Fazemos sempre esta pergunta a cada crise, mas a resposta acaba por fazer ganhar o tempo de nos esquecermos da fraqueza dos argumentos que nos impingem, até à próxima crise.
Até Donald Trump faz a pergunta, em jeito de ameaça às petrolíferas, mas vamos ver que resultado vai ter.
Vários analistas dos mercados vão avisando que dificilmente os combustíveis voltarão aos preços pré-guerra nos próximos tempos.
Há os acertos dos chamados mercados e lá vem a conversa de que a descida do petróleo ainda não se reflete nos produtos refinados.
Vamos fingir que acreditamos, mas lá vem a pergunta fatal;
Então porque é que a subida brusca e forte é logo no dia a seguir a qualquer oscilação dos preços do mesmo petróleo no mercado internacional?
A ministra do Ambiente de Portugal também fez esta segunda pergunta, mas não conhecemos nenhuma ação eficaz para tornar tudo isto mais justo e transparente.
Em cada crise, as empresas petrolíferas somam lucros astronómicos e nesta crise já sabemos que não ser exceção. Veremos os números no final do ano e cá estaremos para nos escandalizar com os resultados que vão apresentar.
Mas se é sempre assim, mesmo respeitando o mercado livre, porque é que não é possível uma intervenção mais séria que permita aos consumidores não serem extorquidos a cada oscilação do petróleo?
Como agora mexe com a economia da América e com a necessidade de Trump ter mesmo um bom sinal para os consumidores, pode ser que isto seja ligeiramente diferente.
A pesada carga fiscal sobre os combustíveis não ajuda nada os consumidores, mas é o garante de uma boa receita para os Governo e Portugal bem precisa desse dinheiro para tentar equilibrar as contas e ter um défice curto, mas com esta volatilidade dos mercados, seria prudente pensar numa nova formula nos impostos para garantir alguma estabilidade às empresas e às famílias.

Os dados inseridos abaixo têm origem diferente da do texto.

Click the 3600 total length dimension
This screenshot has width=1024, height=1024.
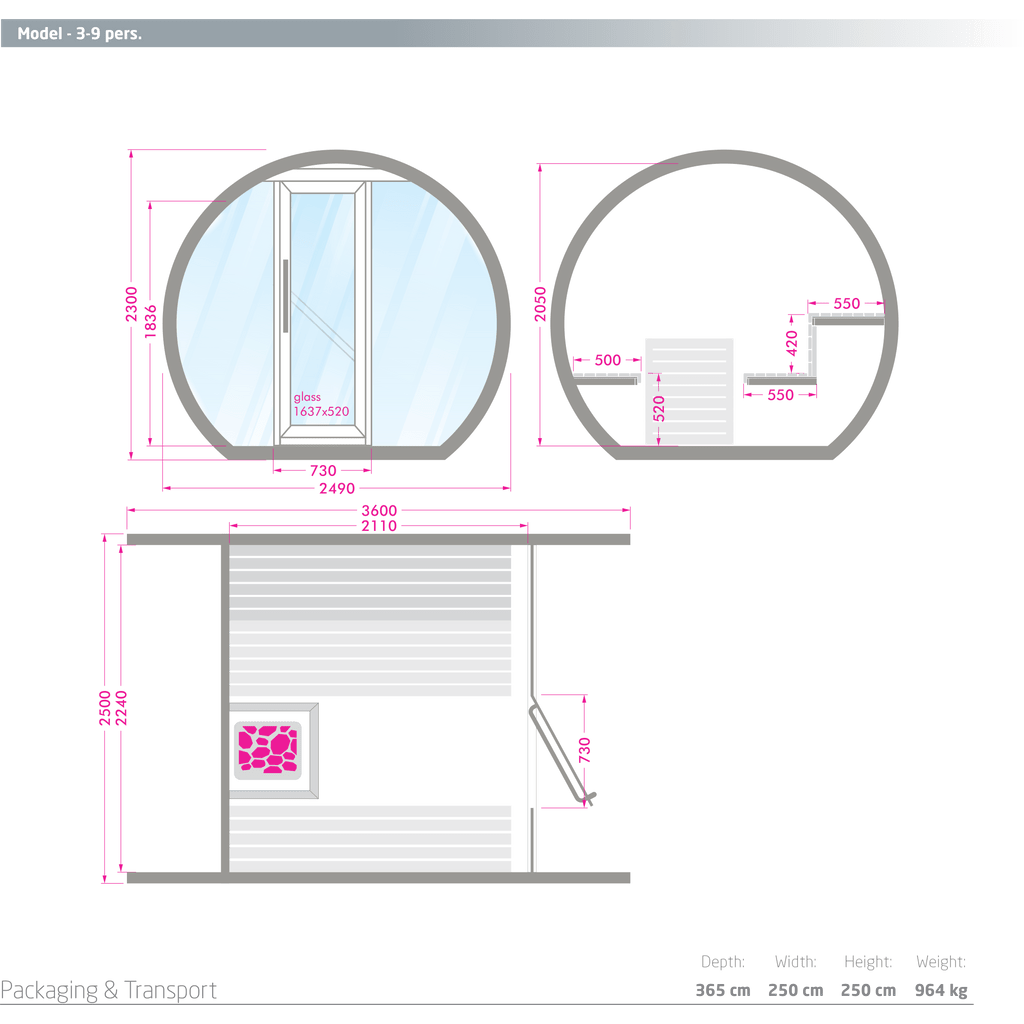pos(379,510)
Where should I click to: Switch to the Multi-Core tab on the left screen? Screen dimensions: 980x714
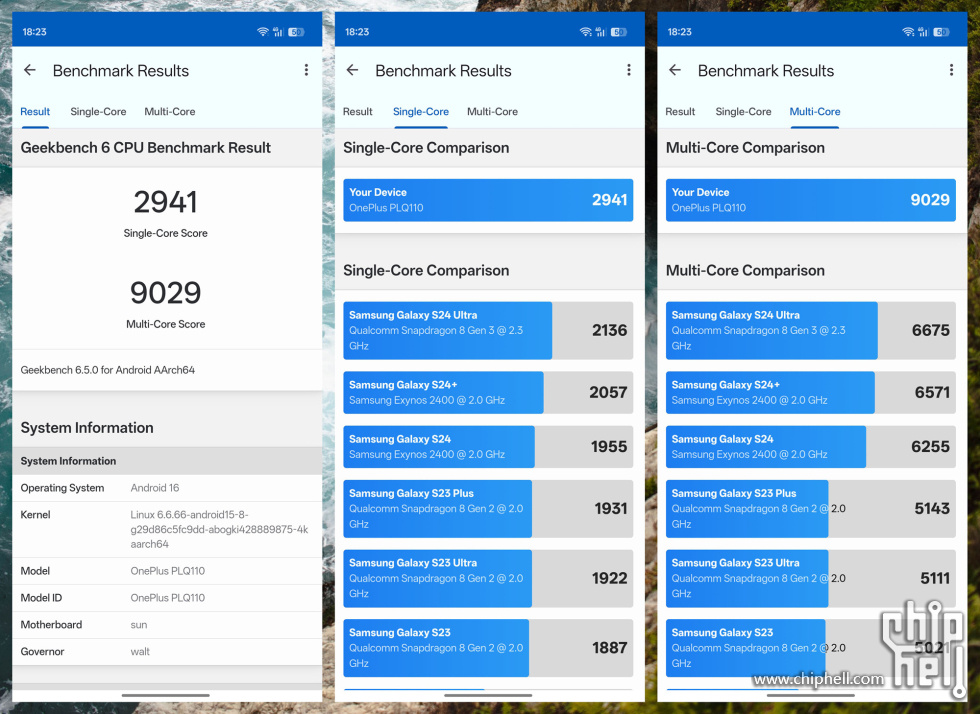(170, 112)

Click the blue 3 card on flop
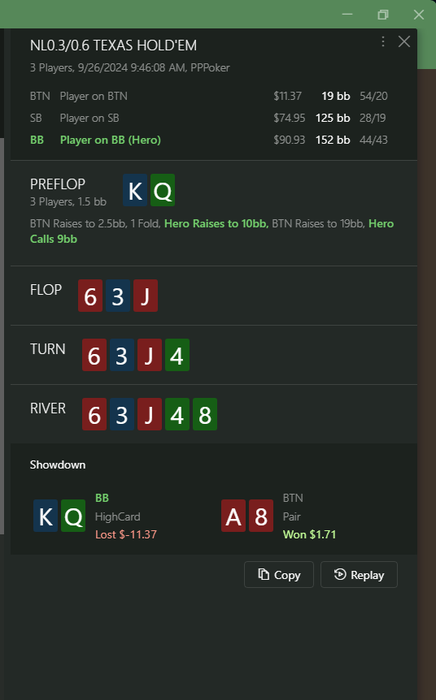click(118, 296)
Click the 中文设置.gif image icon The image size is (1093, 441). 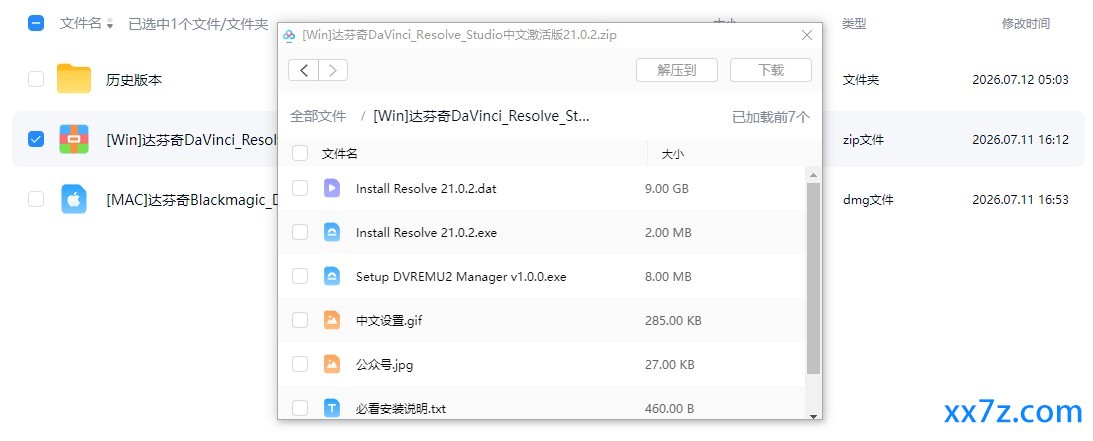(x=332, y=320)
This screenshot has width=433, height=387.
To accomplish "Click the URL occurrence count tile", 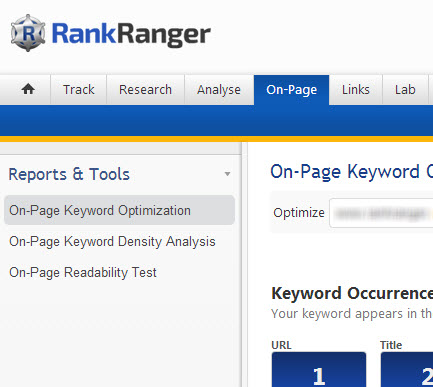I will coord(319,369).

Obviamente, o futuro passa por outras fontes de energia, menos poluentes, mas também mais previsíveis.
O executivo de Luís Montenegro anunciou já um novo pacote de apoios nesta área, para carros elétricos e painéis fotovoltaicos. Já o escrevi aqui, o apoio às famílias para terem uma maior independência energética com um apoio honesto e sério no autoconsumo, faria toda a diferença nas necessidades do país e nas contas lá de casa, que são tão penalizadas pela fatura da luz e da gasolina.
Seria uma mudança estrutural e mesmo cultural, mas implica reduzir os mercados das ‘gulosas’ distribuidoras de energia que nem querem ouvir falar de semelhante coisa.
Para as famílias a poupança seria brutal.
Esta ideia passa também pelos condomínios que se podem organizar para aproveitar o sol e o vento, e já há vários projetos a funcionar com uma rentabilidade fantástica. Somos um país com muito sol e vento e basta querer aproveitar em pleno um recurso que não tem custos. Está ali, todos os dias à nossa disposição. Basta querer e ter um plano envolvente para isso.
A construção de fraca qualidade é outro dos fatores que leva ao aumento da fatura energética. Vagas de calor e o frio do inverno, desequilibram facilmente as contas de uma casa que não foi desenhada e construída a pensar nas pessoas, com respeito. Janelas sem isolamento, telhados inapropriados, paredes sem tratamento térmico são uma constante nas cidades e vilas. Tem aumentado a consciência da necessidade de ter melhores habitações, mas o histórico de edifícios muto mal-amanhados é brutal e serão precisos muitos anos para se ter um novo paradigma. As alterações climáticas vão forçar esta mudança, com muitas casas a tornarem-se inabitáveis perante as vagas de frio e calor.
O dinheiro do fim do mês tem de chegar para tantas coisas importantes e era tão bom que a energia não fosse uma das fatias de leão. Quem é que não preferia gastar mais em qualidade de vida, lazer e viagens, em vez de pagar sempre uma gigantesca fatura de luz e gasolina?
Temos mesmo de conseguir fazer as contas de outras formas e deixar de gastar desnecessariamente o apertado salário em tanta energia.
Não faltam soluções, mas é preciso vontade, muita vontade.